Elle a suivi des études d’anglais et de roumain  à la Faculté de Lettres de Timisoara, études couronnées par la mention « chef de promotion au niveau national ». En tant qu’étudiante, elle a coordonnée les activités du  cénacle littéraire universitaire Pavel Dan.

 

Actuellement, Simona-Grazia Dima est poète, essayiste, critique littéraire et traductrice.
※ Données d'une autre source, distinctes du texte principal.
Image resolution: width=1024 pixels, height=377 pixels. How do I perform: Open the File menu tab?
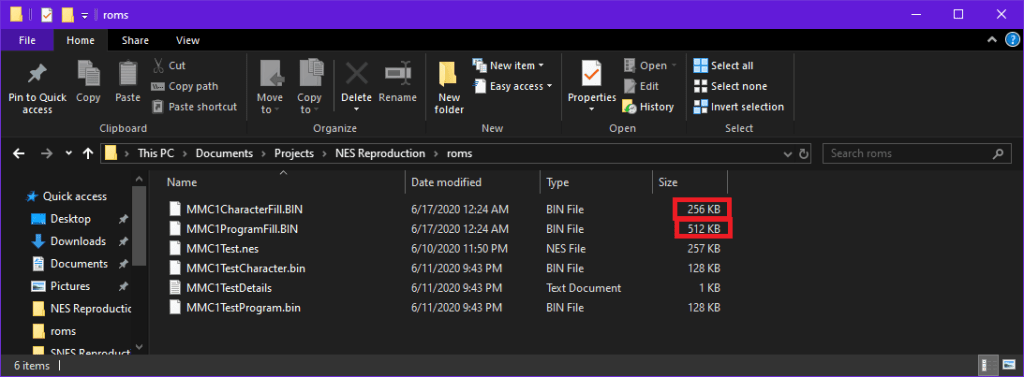[27, 41]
Elle collabore avec de nombreuses revues autant en Roumanie qu’à l’étranger (Italie, Allemagne, Royaume-Uni, États-Unis, Slovaquie, Tchéquie, Hongrie, Israël, Belgique, République de Moldavie, Turquie) et figure dans quelques dictionnaires littéraires roumains. Ses poèmes ont été inclus dans plusieurs anthologies parues en Roumanie, et à l’étranger.

 

Elle a publié dix recueils de poèmes : Équation tranquille, Les matins de la pensée, L’échelle de Jacob, Le feu mathématique, La Nuit romaine, Le Confesseur des tigres (Prix de la Filiale de Timisoara de l’Union des Écrivains de Roumanie, 1999), Le dernier Étrusque, Voyages apocryphes et Le droit de la blessure de rester ouverte, À l’heure de l’ éclair. Parmi ses autres publications, on peut notamment citer la traduction en roumain de Sri Ramana Maharshi et la Voie de la Connaissance Suprême d’Arthur Osborne et deux livres d’essais – Baudelaire, Verlaine, Rimbaud, Mallarmé, des modèles pour les écrivains roumains contemporains (en collaboration) et Le Labyrinthe sans minotaure. Elle travaille comme  éditrice pour l’Académie Roumaine (filiale de  Bucarest). Actuellement, Simona-Grazia Dima est la secrétaire du PEN Club roumain.